Because you felt the need to critique someone's perfectly valid critique and accuse him of behaving in a way which he wasn't.

And that sh*t annoys the HELL out of me. :er:


----------



## cgipson1 (Jul 9, 2012)

amolitor said:


> He stuck a winky smiley face on the end of his remark, and you don't think his remark was "characterized by levity"? Really?
> 
> Also, I think Charlie might be an adult and fully capable of defending his own remarks. Just sayin'



Usually when people who don't know me, choose to judge me on a comment I have made, I just ignore it... since they don't know me!   I am amazed and happy to have such lovely friends (Emily Rose and Jess) defending me this way!


----------



## cgipson1 (Jul 9, 2012)

Ladies, while I really do appreciate the fact that you are defending me, and trying to educate someone.... it really is not necessary. (and it has sort of hijacked the the OP's thread... although I am sure she is amused by the whole thing!)  

Lets just mellow... and get back to the party!


----------



## e.rose (Jul 9, 2012)

cgipson1 said:
			
		

> Ladies, while I really do appreciate the fact that you are defending me, and trying to educate someone.... it really is not necessary. (and it has sort of hijacked the the OP's thread... although I am sure she is amused by the whole thing!)
> 
> Lets just mellow... and get back to the party!



For the record... It was completely coincidental that it was to your defense that I came.  If it were anyone else I would have done the same


----------



## cgipson1 (Jul 9, 2012)

e.rose said:


> cgipson1 said:
> 
> 
> 
> ...



I am well aware of that!

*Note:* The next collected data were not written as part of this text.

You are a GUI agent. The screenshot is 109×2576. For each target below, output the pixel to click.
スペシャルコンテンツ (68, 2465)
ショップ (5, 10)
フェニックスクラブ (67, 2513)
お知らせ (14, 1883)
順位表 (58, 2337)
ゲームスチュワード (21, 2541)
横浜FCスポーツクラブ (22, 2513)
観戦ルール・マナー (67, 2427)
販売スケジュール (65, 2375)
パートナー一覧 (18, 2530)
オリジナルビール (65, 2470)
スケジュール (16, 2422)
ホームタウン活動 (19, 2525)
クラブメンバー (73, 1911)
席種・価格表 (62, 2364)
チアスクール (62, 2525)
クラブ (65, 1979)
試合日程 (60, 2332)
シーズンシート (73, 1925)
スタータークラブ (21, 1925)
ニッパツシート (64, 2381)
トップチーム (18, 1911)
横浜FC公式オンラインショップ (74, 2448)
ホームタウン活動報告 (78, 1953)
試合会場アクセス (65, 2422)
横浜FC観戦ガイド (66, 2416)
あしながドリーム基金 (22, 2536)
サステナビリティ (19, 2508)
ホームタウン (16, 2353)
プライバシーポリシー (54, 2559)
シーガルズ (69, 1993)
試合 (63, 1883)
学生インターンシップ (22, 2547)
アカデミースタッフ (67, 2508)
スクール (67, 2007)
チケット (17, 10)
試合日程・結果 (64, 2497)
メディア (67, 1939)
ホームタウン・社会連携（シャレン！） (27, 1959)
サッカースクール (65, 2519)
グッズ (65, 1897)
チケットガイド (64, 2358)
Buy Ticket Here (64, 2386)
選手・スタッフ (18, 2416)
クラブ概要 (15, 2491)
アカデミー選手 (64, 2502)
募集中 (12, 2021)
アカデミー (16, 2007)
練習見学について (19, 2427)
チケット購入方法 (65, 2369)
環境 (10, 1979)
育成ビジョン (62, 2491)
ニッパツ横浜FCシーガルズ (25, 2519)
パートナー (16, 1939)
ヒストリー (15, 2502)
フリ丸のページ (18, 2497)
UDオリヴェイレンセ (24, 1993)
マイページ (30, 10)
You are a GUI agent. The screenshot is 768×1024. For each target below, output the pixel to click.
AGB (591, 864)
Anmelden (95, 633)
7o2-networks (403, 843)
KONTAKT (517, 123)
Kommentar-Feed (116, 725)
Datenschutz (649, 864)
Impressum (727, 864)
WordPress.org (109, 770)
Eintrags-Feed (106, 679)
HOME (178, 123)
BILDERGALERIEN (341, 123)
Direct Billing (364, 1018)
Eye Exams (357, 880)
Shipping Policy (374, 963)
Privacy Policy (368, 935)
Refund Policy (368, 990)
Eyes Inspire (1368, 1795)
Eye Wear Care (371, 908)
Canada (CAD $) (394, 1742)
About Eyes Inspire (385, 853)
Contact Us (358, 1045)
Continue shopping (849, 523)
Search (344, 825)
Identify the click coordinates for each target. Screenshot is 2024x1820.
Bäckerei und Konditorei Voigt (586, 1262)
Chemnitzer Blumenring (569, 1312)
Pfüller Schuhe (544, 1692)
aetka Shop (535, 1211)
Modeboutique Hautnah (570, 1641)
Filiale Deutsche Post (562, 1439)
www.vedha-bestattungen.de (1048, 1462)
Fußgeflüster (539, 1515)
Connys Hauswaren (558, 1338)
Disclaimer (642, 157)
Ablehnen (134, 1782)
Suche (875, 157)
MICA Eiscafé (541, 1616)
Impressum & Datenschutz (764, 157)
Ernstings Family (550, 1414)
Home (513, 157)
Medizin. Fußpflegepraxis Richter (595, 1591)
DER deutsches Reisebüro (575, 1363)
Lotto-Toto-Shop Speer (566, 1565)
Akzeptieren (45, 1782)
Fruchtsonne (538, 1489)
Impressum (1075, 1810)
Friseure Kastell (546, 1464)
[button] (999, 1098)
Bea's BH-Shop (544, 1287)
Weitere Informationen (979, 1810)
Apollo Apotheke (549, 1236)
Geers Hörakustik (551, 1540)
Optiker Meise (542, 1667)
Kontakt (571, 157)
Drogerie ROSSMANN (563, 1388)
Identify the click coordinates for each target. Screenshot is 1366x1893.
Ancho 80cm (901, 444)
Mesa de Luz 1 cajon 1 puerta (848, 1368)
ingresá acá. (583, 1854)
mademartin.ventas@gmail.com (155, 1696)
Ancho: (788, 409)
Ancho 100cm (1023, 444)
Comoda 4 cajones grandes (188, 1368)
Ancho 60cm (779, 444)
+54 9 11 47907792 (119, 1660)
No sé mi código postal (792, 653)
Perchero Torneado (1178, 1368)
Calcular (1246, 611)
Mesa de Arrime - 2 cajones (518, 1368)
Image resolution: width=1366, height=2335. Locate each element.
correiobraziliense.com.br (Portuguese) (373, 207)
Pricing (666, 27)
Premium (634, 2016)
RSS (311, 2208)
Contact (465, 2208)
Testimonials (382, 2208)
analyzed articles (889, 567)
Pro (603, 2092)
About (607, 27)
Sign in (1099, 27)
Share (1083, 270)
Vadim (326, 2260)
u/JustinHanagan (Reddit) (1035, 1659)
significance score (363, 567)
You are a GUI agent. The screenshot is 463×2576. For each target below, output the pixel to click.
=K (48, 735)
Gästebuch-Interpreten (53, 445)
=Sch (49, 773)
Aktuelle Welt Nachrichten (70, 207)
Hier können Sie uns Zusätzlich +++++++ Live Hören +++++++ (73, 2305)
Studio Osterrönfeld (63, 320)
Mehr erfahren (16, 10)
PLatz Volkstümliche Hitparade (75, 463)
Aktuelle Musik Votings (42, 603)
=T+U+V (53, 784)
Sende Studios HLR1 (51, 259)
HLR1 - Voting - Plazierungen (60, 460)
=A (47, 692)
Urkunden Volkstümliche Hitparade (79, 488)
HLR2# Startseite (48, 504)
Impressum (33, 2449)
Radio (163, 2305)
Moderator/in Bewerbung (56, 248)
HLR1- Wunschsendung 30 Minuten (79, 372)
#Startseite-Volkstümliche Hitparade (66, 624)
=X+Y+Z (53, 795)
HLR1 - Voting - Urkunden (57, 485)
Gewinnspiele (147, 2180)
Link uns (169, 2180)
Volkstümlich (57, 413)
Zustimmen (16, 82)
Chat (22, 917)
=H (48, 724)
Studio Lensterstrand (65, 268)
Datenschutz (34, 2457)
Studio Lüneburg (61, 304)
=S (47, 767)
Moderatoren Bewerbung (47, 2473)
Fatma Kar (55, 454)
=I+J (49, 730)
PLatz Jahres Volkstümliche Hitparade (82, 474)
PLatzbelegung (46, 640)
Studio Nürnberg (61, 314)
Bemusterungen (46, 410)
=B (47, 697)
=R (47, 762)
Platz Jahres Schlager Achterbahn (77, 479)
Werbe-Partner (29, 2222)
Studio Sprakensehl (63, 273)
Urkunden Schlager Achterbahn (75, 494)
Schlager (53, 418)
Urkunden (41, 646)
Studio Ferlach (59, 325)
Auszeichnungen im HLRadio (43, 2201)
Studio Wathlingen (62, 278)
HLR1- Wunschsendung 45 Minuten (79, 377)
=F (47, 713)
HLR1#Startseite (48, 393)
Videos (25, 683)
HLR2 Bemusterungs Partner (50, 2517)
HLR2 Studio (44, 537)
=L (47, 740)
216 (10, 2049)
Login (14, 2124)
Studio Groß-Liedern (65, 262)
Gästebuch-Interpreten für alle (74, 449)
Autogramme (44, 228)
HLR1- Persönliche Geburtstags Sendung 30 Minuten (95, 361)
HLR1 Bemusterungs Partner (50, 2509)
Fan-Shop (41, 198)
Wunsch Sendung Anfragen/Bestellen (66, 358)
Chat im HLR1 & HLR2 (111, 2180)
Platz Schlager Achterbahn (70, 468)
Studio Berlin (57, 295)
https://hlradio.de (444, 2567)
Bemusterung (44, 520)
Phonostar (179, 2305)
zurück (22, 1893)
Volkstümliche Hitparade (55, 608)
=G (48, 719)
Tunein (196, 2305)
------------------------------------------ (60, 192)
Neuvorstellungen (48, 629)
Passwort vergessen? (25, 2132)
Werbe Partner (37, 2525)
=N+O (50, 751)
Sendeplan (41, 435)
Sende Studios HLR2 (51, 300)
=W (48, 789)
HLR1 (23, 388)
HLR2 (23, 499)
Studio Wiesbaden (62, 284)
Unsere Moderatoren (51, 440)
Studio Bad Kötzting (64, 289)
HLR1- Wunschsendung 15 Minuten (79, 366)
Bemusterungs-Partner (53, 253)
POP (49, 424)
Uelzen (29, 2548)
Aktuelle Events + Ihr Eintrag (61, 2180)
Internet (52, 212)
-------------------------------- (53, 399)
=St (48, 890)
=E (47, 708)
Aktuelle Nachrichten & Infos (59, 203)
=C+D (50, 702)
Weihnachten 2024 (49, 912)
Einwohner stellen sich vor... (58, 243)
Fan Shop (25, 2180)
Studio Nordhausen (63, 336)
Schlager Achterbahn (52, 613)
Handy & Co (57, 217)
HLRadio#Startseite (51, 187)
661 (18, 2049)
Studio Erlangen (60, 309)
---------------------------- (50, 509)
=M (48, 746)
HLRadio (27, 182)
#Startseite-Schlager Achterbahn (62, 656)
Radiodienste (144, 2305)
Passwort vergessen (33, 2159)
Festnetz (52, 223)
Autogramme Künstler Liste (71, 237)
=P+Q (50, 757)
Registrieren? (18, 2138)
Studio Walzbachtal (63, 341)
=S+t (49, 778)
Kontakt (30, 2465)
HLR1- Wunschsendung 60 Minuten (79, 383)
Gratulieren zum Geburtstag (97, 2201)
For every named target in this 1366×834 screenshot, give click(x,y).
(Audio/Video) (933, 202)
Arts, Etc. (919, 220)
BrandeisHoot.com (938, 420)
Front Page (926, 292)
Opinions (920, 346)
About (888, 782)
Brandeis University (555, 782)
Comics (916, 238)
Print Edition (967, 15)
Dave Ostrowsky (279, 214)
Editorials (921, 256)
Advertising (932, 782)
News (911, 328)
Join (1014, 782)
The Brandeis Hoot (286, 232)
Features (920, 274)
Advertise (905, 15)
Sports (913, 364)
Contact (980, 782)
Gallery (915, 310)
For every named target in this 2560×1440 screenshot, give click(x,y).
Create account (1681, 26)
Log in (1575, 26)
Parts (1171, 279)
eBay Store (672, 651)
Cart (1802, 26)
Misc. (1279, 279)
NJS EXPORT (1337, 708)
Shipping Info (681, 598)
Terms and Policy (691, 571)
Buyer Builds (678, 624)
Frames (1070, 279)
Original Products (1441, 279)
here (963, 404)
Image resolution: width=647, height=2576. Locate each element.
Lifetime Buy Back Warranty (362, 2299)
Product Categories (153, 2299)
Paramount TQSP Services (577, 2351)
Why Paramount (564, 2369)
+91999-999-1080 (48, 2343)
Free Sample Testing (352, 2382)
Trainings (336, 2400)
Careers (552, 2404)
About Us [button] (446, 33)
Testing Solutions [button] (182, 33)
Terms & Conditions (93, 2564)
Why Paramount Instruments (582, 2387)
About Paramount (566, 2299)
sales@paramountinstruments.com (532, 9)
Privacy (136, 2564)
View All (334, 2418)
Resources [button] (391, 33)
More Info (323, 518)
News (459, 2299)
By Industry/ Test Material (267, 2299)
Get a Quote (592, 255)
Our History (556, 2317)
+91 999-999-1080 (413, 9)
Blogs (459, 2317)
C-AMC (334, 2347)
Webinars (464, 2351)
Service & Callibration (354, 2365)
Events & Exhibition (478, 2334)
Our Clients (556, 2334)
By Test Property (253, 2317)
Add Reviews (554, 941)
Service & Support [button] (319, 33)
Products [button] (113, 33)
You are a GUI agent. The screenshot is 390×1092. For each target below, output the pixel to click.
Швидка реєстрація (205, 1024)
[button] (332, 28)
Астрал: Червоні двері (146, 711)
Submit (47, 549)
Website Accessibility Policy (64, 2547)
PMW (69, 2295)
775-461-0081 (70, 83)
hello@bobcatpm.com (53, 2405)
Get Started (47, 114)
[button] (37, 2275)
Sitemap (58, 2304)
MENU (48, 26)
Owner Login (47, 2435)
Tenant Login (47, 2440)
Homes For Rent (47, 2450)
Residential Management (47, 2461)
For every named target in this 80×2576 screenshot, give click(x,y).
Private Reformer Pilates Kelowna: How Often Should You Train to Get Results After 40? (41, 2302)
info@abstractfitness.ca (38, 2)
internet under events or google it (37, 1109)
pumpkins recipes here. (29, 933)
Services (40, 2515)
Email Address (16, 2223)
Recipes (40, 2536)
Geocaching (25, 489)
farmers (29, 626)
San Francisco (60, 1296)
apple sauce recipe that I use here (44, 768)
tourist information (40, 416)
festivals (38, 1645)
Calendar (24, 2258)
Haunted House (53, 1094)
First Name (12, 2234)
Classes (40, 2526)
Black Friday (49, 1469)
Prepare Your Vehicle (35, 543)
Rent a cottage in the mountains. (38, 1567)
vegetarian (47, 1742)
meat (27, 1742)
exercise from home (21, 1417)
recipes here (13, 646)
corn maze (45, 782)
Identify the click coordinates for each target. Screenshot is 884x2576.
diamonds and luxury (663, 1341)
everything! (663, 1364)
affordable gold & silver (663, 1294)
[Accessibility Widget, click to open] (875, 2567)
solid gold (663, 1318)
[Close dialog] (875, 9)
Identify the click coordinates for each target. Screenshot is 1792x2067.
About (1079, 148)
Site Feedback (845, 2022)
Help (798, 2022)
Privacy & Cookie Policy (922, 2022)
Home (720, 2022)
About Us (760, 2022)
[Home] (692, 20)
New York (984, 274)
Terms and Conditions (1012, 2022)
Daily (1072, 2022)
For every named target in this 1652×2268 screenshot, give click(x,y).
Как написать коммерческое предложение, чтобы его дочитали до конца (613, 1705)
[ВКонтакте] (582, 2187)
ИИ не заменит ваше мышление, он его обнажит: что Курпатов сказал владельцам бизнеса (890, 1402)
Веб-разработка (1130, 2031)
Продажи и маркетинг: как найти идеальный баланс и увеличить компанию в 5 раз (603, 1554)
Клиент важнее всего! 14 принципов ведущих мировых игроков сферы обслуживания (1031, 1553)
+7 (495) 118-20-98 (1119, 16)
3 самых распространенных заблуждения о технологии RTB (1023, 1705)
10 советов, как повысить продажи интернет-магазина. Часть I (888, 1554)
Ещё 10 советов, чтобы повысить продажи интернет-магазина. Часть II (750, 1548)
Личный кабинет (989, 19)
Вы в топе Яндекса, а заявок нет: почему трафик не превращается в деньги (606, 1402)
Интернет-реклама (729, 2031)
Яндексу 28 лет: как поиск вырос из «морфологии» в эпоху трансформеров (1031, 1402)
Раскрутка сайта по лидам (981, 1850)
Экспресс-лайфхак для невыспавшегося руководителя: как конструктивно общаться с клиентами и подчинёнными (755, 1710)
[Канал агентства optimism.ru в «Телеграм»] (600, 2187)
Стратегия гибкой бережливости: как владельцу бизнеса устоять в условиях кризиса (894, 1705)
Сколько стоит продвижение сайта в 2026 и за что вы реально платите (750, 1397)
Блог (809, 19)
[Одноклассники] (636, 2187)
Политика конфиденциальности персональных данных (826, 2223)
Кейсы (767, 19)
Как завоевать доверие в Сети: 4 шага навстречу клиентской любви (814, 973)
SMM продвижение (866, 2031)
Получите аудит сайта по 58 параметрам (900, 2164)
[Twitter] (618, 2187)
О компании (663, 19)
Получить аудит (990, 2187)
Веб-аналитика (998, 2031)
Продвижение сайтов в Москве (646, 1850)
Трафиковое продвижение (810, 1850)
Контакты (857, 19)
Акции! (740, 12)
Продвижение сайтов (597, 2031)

It is just that you did... even for me! Makes me feel less loathsome and atrocious!  

(seems like pretty ladies always have a disclaimer where I'm concerned!  lol)


----------



## The_Traveler (Jul 9, 2012)

cgipson1 said:


> I am well aware of that! It is just that you did... even for me! Makes me feel less loathsome and atrocious!



Don't feel that way.
In your absence we took a vote and it was unanimous that you are as loathsome and atrocious as ever.*

*Keep up the good work. * 

**flippant remarks by wereflippantallday.com (offices in NY, Tokyo and Abilene)*


----------



## allison_dcp (Jul 9, 2012)

cgipson1 said:


> Ladies, while I really do appreciate the fact that you are defending me, and trying to educate someone.... it really is not necessary. (and it has sort of hijacked the the OP's thread... *although I am sure she is amused by the whole thing!)
> 
> *Lets just mellow... and get back to the party!


yup


----------



## cgipson1 (Jul 9, 2012)

The_Traveler said:


> cgipson1 said:
> 
> 
> > I am well aware of that! It is just that you did... even for me! Makes me feel less loathsome and atrocious!
> ...




Thankee Lew!  Just to keep my reputation intact:


----------



## cgipson1 (Jul 9, 2012)

allison_dcp said:


> cgipson1 said:
> 
> 
> > Ladies, while I really do appreciate the fact that you are defending me, and trying to educate someone.... it really is not necessary. (and it has sort of hijacked the the OP's thread... *although I am sure she is amused by the whole thing!)
> ...


----------



## The_Traveler (Jul 9, 2012)

cgipson1 said:


> The_Traveler said:
> 
> 
> > cgipson1 said:
> ...



Charlie, that's a side of you I've never seen before!

Thankfully.


----------



## cgipson1 (Jul 9, 2012)

The_Traveler said:


> cgipson1 said:
> 
> 
> > The_Traveler said:
> ...



Yea.. I wuz beein Flippant!  <Giggle>!


----------